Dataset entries
_____

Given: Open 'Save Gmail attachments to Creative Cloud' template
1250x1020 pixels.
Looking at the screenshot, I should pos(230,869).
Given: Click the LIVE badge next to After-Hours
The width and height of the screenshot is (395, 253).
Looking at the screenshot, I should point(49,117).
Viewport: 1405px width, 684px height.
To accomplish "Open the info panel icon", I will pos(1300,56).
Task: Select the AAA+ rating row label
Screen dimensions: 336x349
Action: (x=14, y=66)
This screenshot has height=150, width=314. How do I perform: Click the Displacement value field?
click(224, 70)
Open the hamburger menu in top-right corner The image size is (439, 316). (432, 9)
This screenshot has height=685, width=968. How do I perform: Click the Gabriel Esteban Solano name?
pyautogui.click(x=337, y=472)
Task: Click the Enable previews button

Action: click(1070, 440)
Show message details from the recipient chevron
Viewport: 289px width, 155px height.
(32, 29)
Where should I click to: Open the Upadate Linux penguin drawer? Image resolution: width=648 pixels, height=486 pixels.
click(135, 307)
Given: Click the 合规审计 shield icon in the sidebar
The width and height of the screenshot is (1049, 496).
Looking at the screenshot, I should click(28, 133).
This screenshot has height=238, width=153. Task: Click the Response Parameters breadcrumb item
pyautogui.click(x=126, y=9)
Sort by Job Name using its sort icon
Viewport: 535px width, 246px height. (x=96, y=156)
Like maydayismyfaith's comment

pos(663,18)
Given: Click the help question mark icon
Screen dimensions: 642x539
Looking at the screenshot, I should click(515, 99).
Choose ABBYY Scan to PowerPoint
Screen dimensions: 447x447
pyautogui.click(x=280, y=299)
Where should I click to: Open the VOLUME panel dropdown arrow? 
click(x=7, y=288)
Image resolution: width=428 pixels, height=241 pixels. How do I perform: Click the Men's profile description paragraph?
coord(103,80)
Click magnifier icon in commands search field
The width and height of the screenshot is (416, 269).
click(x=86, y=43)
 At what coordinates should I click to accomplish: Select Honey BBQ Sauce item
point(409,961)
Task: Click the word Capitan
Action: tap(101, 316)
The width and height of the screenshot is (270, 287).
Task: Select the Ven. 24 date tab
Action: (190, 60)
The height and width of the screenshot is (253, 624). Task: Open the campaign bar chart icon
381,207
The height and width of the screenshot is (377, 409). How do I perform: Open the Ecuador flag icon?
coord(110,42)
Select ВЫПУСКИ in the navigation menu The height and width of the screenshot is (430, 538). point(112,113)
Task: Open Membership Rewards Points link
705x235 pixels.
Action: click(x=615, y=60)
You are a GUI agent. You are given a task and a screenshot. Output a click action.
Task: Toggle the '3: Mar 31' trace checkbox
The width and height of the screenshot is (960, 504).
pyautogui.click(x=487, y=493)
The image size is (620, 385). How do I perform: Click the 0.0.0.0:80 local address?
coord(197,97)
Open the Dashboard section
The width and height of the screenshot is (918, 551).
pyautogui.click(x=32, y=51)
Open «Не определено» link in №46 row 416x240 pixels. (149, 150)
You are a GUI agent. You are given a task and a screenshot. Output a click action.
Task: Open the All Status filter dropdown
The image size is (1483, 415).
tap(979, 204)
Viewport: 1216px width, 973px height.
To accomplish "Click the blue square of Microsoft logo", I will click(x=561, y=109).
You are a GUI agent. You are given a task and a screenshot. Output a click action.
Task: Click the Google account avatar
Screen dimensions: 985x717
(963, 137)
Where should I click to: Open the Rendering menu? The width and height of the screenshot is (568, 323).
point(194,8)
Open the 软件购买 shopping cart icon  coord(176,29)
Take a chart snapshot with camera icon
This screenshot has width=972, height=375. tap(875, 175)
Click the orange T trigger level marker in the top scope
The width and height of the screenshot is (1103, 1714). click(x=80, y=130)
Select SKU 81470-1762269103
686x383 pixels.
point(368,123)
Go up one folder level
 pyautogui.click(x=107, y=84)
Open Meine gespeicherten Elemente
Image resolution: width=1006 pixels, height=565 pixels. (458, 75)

_____

** EXERCISE REQUIREMENTS **
An exact copy of every entry is what is needed here.

** RESPONSE FOR THIS EXERCISE **
Given: Open 'Save Gmail attachments to Creative Cloud' template
1250x1020 pixels.
Looking at the screenshot, I should pos(230,869).
Given: Click the LIVE badge next to After-Hours
The width and height of the screenshot is (395, 253).
Looking at the screenshot, I should point(49,117).
Viewport: 1405px width, 684px height.
To accomplish "Open the info panel icon", I will pos(1300,56).
Task: Select the AAA+ rating row label
Screen dimensions: 336x349
Action: (x=14, y=66)
This screenshot has height=150, width=314. How do I perform: Click the Displacement value field?
click(224, 70)
Open the hamburger menu in top-right corner The image size is (439, 316). (432, 9)
This screenshot has height=685, width=968. How do I perform: Click the Gabriel Esteban Solano name?
pyautogui.click(x=337, y=472)
Task: Click the Enable previews button

Action: click(1070, 440)
Show message details from the recipient chevron
Viewport: 289px width, 155px height.
(32, 29)
Where should I click to: Open the Upadate Linux penguin drawer? Image resolution: width=648 pixels, height=486 pixels.
click(135, 307)
Given: Click the 合规审计 shield icon in the sidebar
The width and height of the screenshot is (1049, 496).
Looking at the screenshot, I should click(28, 133).
This screenshot has height=238, width=153. Task: Click the Response Parameters breadcrumb item
pyautogui.click(x=126, y=9)
Sort by Job Name using its sort icon
Viewport: 535px width, 246px height. (x=96, y=156)
Like maydayismyfaith's comment

pos(663,18)
Given: Click the help question mark icon
Screen dimensions: 642x539
Looking at the screenshot, I should click(515, 99).
Choose ABBYY Scan to PowerPoint
Screen dimensions: 447x447
pyautogui.click(x=280, y=299)
Where should I click to: Open the VOLUME panel dropdown arrow? 
click(x=7, y=288)
Image resolution: width=428 pixels, height=241 pixels. How do I perform: Click the Men's profile description paragraph?
coord(103,80)
Click magnifier icon in commands search field
The width and height of the screenshot is (416, 269).
click(x=86, y=43)
 At what coordinates should I click to accomplish: Select Honey BBQ Sauce item
point(409,961)
Task: Click the word Capitan
Action: tap(101, 316)
The width and height of the screenshot is (270, 287).
Task: Select the Ven. 24 date tab
Action: (190, 60)
The height and width of the screenshot is (253, 624). Task: Open the campaign bar chart icon
381,207
The height and width of the screenshot is (377, 409). How do I perform: Open the Ecuador flag icon?
coord(110,42)
Select ВЫПУСКИ in the navigation menu The height and width of the screenshot is (430, 538). point(112,113)
Task: Open Membership Rewards Points link
705x235 pixels.
Action: click(x=615, y=60)
You are a GUI agent. You are given a task and a screenshot. Output a click action.
Task: Toggle the '3: Mar 31' trace checkbox
The width and height of the screenshot is (960, 504).
pyautogui.click(x=487, y=493)
The image size is (620, 385). How do I perform: Click the 0.0.0.0:80 local address?
coord(197,97)
Open the Dashboard section
The width and height of the screenshot is (918, 551).
pyautogui.click(x=32, y=51)
Open «Не определено» link in №46 row 416x240 pixels. (149, 150)
You are a GUI agent. You are given a task and a screenshot. Output a click action.
Task: Open the All Status filter dropdown
The image size is (1483, 415).
tap(979, 204)
Viewport: 1216px width, 973px height.
To accomplish "Click the blue square of Microsoft logo", I will click(x=561, y=109).
You are a GUI agent. You are given a task and a screenshot. Output a click action.
Task: Click the Google account avatar
Screen dimensions: 985x717
(963, 137)
Where should I click to: Open the Rendering menu? The width and height of the screenshot is (568, 323).
point(194,8)
Open the 软件购买 shopping cart icon  coord(176,29)
Take a chart snapshot with camera icon
This screenshot has width=972, height=375. tap(875, 175)
Click the orange T trigger level marker in the top scope
The width and height of the screenshot is (1103, 1714). click(x=80, y=130)
Select SKU 81470-1762269103
686x383 pixels.
point(368,123)
Go up one folder level
 pyautogui.click(x=107, y=84)
Open Meine gespeicherten Elemente
Image resolution: width=1006 pixels, height=565 pixels. (458, 75)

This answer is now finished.